[PATCH v1 0/4] fw_devlink: generically handle bad links to child fwnodes

From: Michael Pratt
Date: Mon Jan 22 2024 - 21:20:43 EST


Hi all,

First off, if you are CC'ed here, it's likely because you were
involved in or CC'ed in a patch series by Saravana Kannan for fw_devlink,
and for consistency, I'm kindly asking for review from you all as well.
If you think this may not affect your use cases, feel free to ignore this.
I'm also CC'ing Christian and Rafal from the Openwrt project.

This series is following up on some excellent work from Saravana [1]
which is another patch series that includes some changes
that helped make it possible for fw_devlink to work with MTD partitions
that are a supplier fwnode by being a NVMEM provider. For an MTD partition
to become an NVMEM provider, it must be registered as a platform device
using of_platform_populate() or similar function
which was done in a previous commit [2]
but this also resulted in fw_devlink to apply
to those fwnodes and their child fwnodes.

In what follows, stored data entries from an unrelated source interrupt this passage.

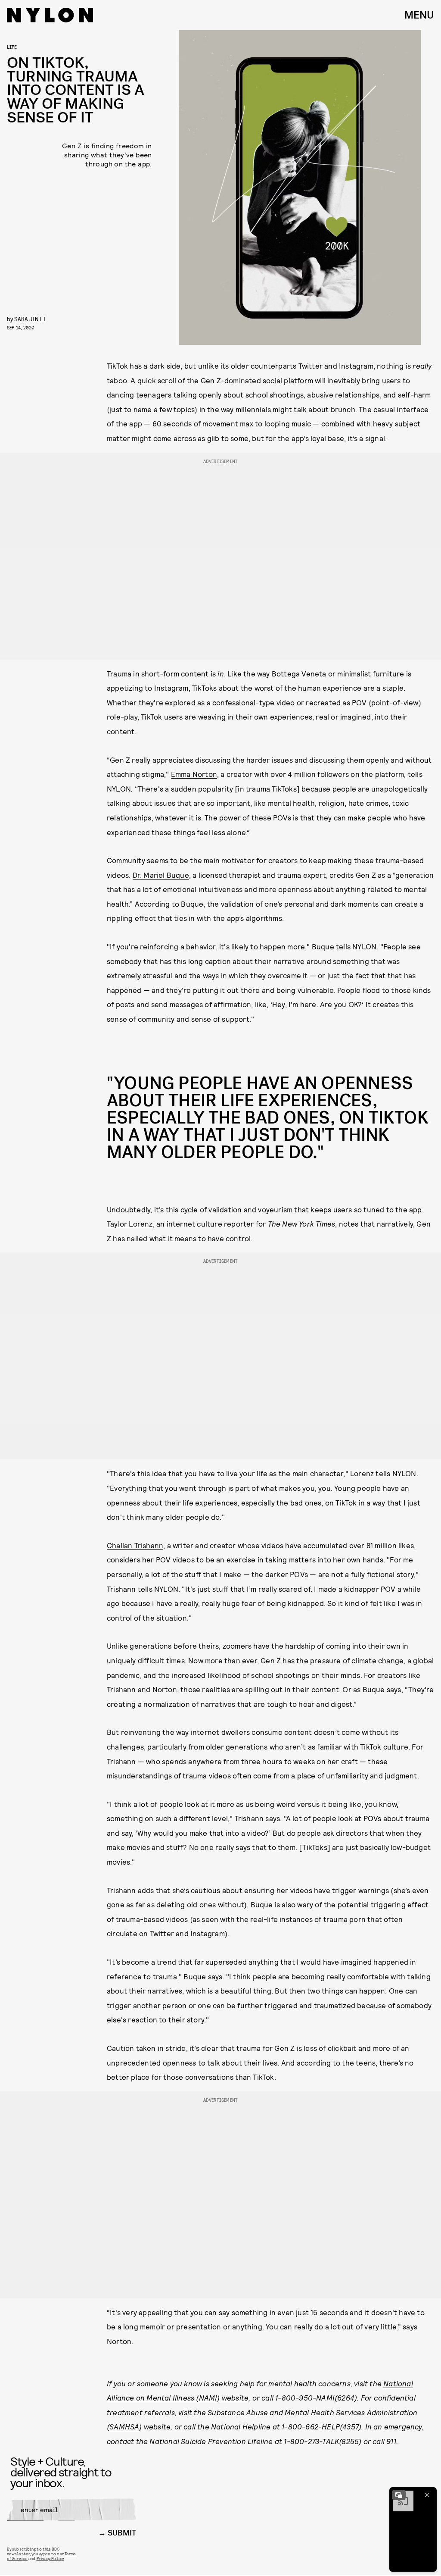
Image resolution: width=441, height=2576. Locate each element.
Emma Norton (194, 774)
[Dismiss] (427, 2495)
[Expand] (399, 2495)
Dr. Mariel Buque (161, 874)
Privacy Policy (50, 2558)
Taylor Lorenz (130, 1223)
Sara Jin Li (30, 318)
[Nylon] (50, 15)
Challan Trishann (135, 1545)
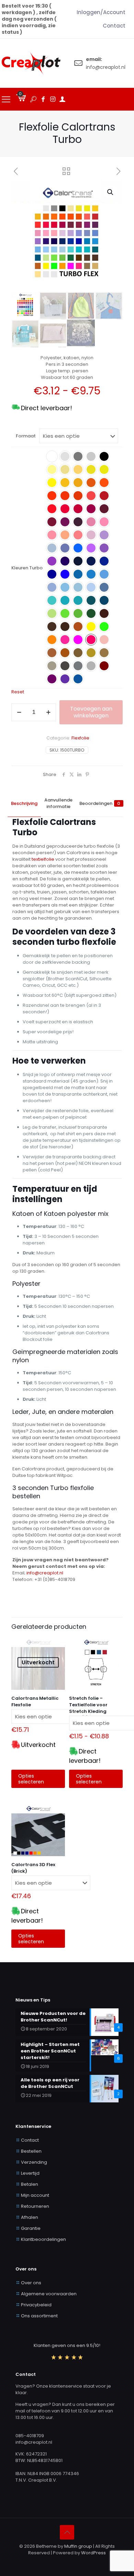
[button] (111, 192)
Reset (17, 692)
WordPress (93, 2552)
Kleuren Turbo (27, 568)
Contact (30, 2140)
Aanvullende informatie (58, 803)
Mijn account (35, 2195)
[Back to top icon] (67, 2532)
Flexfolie (80, 738)
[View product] (57, 1643)
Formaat (26, 436)
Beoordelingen (99, 803)
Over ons (31, 2282)
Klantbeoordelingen (43, 2239)
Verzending (34, 2162)
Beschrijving (24, 803)
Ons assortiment (39, 2316)
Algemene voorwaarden (49, 2293)
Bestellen (31, 2151)
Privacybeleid (36, 2304)
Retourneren (35, 2206)
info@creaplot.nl (44, 1573)
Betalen (29, 2184)
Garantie (31, 2228)
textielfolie (43, 859)
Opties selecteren (31, 1778)
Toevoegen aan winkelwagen (91, 712)
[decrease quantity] (19, 712)
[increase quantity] (48, 712)
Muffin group (78, 2546)
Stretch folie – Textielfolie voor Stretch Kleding (88, 1705)
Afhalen (29, 2217)
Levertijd (30, 2173)
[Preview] (57, 1653)
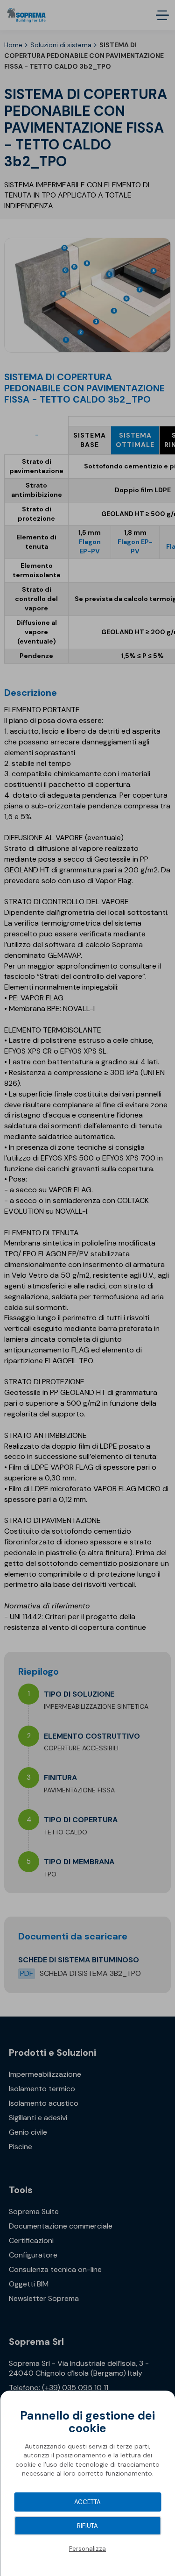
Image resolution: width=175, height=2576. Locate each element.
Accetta (87, 2502)
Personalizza (87, 2549)
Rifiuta (87, 2526)
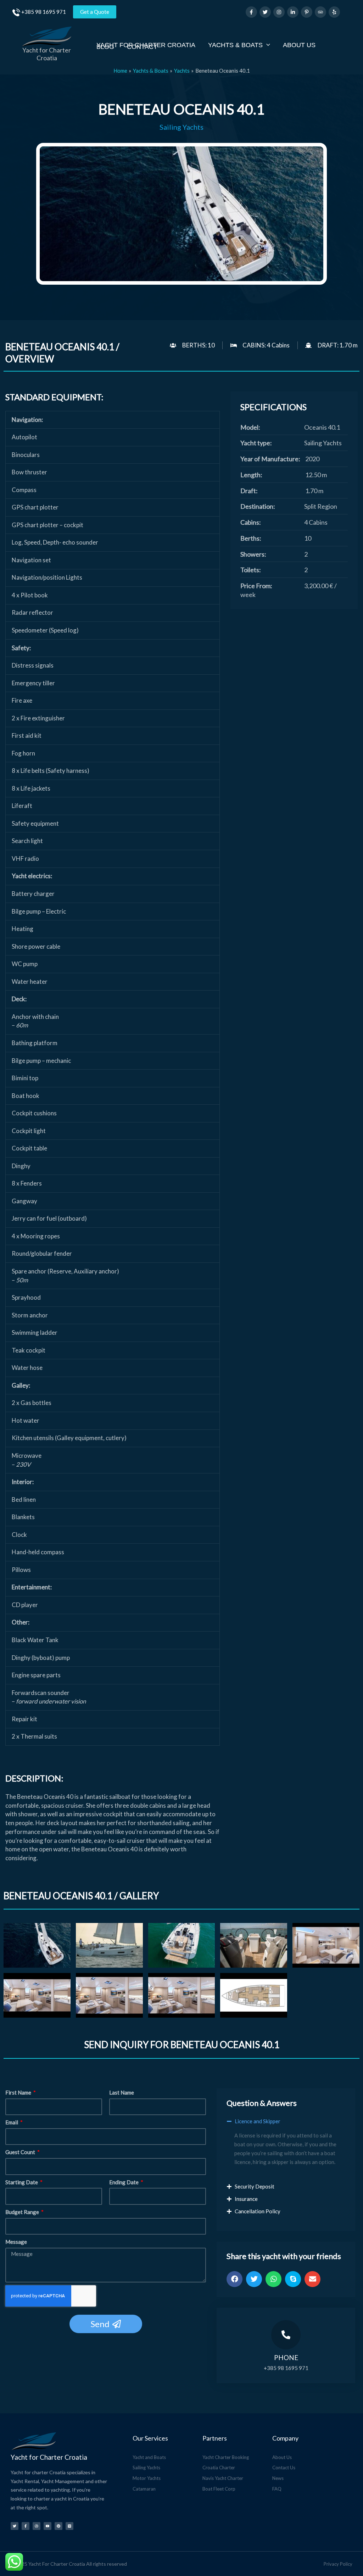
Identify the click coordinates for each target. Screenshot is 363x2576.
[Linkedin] (292, 12)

That regression caused consumer devices to defer indefinitely
while waiting for probing that will never happen or for device links
to form from fwnode links with fwnodes that are not associated
with any real device or driver that probes
(e.g. describing the location of a MAC address).

Saravana's patch series helped in two ways:
First, by moving consumers from a child fwnode (in this case,
the "nvmem-cells" compatible node) to an ancestor fwnode
that represents the actual supplier device when that device probes,
which handles the case where
the supplier device has a probe attempt first. [3] [4]
And secondly, by specifically marking "nvmem-cells" compatible nodes
as populated during MTD partition parsing which also occurs during
the supplier device probe, which handles both cases of initial probe order,
but only for that node type. [5]

However, there's some drawbacks to the second solution
from having to manually name which nodes need the workaround
for the corner case with the compatible string.
Most notably, that it's possible for this corner case
to apply to other nodes types, but also the fact that initial probe order
deciding whether or not everything probes in the intended order, if at all,
through driver core alone is still an issue with fw_devlink,
despite the fact that controlling probe order in driver core
is one of it's goals. In other words, the real problem is in driver core,
but the fix is in the mtd driver.

Unfortunately, with the Openwrt project
we are experiencing this regression again
by implementing the new NVMEM layout "fixed-layout"
after it was accepted into the kernel. [6]
This causes some subsystems of an SOC, like
ethernet or wireless or both depending on hardware and DTS,
and in some cases a completely different function like USB
to never probe once again, and the temporary fix, like before,
is by disabling fw_devlink. [7]

Below is a simplified DTS of an Atheros device with the NVMEM layout:


&eth0 {
nvmem-cells = <&macaddr_art_0>;
nvmem-cell-names = "mac-address";
};

&wifi {
nvmem-cells = <&caldata_art_1000>;
nvmem-cell-names = "calibration";
};

&spi {
status = "okay";

flash@0 {
compatible = "jedec,spi-nor";

partitions {
compatible = "fixed-partitions";

partition@ff0000 {
label = "art";
reg = <0xff0000 0x010000>;
read-only;

nvmem-layout {
compatible = "fixed-layout";

macaddr_art_0: macaddr@0 {
reg = <0x0 0x6>;
};

caldata_art_1000: caldata@1000 {
reg = <0x1000 0x440>;
};
};
};
};
};
};


When the DTS is written this way, not only is there a different node
involved for NVMEM, but this node is a new node that is yet another
descendant in the tree. In other words, the "partition@ff0000" node
used to be what designated this device as the NVMEM provider
with the "nvmem-cells" compatible, so the node that represents
the actual probing device is now 4 parent nodes up in the tree
in this example instead of 3 parent nodes up in the tree as before.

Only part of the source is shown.